Whether or not disqualification proceedings go ahead, any other civil or criminal action will be carried out separately and is not dependent on the disqualification.
If the worst happens and an investigation starts, if the director accepts that the alleged misconduct did occur then it may be beneficial to offer to give an undertaking. If this is done before legal proceedings commence, then the director will not have to pay costs. However, directors being investigated should take their own professional advice.
The effect of disqualification is that an individual cannot be involved in the formation, promotion or management of a company or act as a director, receiver or insolvency practitioner for a specified period without leave of the court. Other restrictions include not being able to sit on the board of a charity, school or police authority, be a pension trustee, be a registered social landlord, sit on a health board or social care body or be a solicitor, barrister or accountant. Directors who have been disqualified are also prevented from being involved in the management of overseas companies with links to the UK.
A list of disqualified directors can be accessed from the Companies House website. The Insolvency Service also publishes the names of those who have been recently disqualified and the reasons for their disqualification.
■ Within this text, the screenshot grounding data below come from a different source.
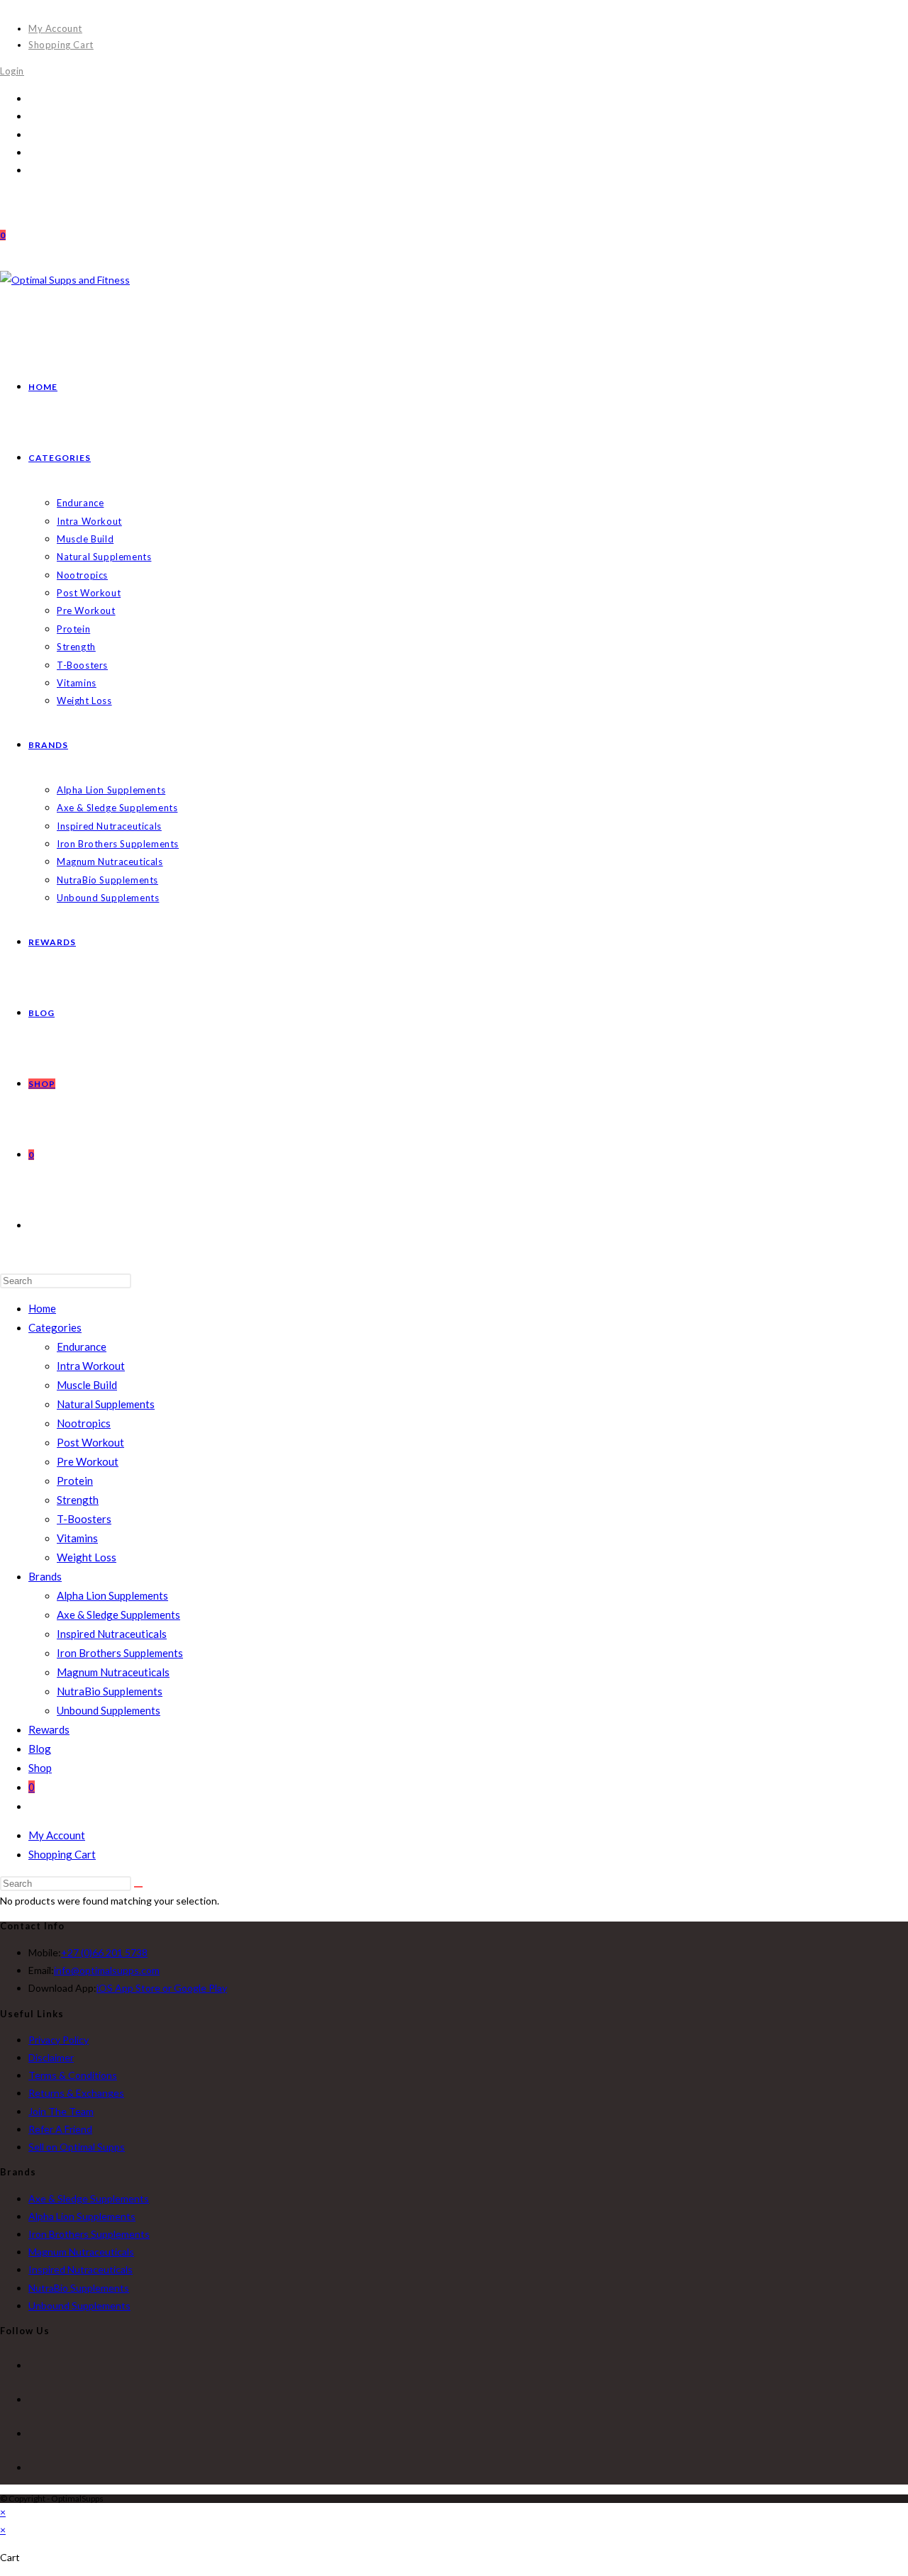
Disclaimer (51, 2057)
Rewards (49, 1729)
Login (12, 71)
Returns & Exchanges (76, 2093)
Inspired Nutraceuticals (112, 1633)
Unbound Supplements (108, 1710)
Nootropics (84, 1423)
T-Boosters (84, 1518)
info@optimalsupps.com (107, 1970)
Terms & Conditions (72, 2075)
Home (42, 1308)
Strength (78, 1499)
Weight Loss (86, 1557)
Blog (39, 1748)
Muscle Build (87, 1384)
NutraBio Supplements (109, 1691)
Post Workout (90, 1442)
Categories (55, 1327)
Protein (75, 1480)
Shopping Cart (61, 44)
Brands (45, 1576)
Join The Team (61, 2111)
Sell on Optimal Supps (76, 2147)
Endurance (81, 1346)
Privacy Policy (58, 2040)
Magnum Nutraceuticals (113, 1672)
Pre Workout (87, 1461)
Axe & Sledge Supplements (118, 1614)
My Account (55, 28)
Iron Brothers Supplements (120, 1652)
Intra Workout (91, 1365)
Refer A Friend (60, 2129)
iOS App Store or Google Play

The Small Business, Enterprise and Employment Act 2015 introduced changes to the director disqualification regime for those found guilty of wrongful or fraudulent trading in relation to an insolvent company. The change takes account of conduct since 1 October 2015. Courts now have the power to make compensation orders against such directors. This is to provide greater accountability of directors if creditors have suffered loss due to the director’s misconduct.
When a director has been disqualified, the secretary of state has two years from the date of the disqualification order or undertaking to apply for a compensation order. Alternatively, the director may give a compensation undertaking which closes the matter more quickly. The director makes a one-off payment to the secretary of state as compensation to the creditors involved. No court orders are then needed, and the payment is passed directly to the creditors.
When advising boards, company secretaries should ensure that directors carry out their duties honestly and responsibly, and ensure they and the company comply with the law and all relevant regulations. Directors must also exercise adequate skill and care with proper regard to the interests of the company’s creditors, customers, shareholders, employees and, in some circumstances, the general public. Company secretaries should advise directors to take professional advice if they consider the company is in financial difficulties and in danger of becoming insolvent.
In February 2016, the Insolvency Service issued guidance on this area which is available on the Government website.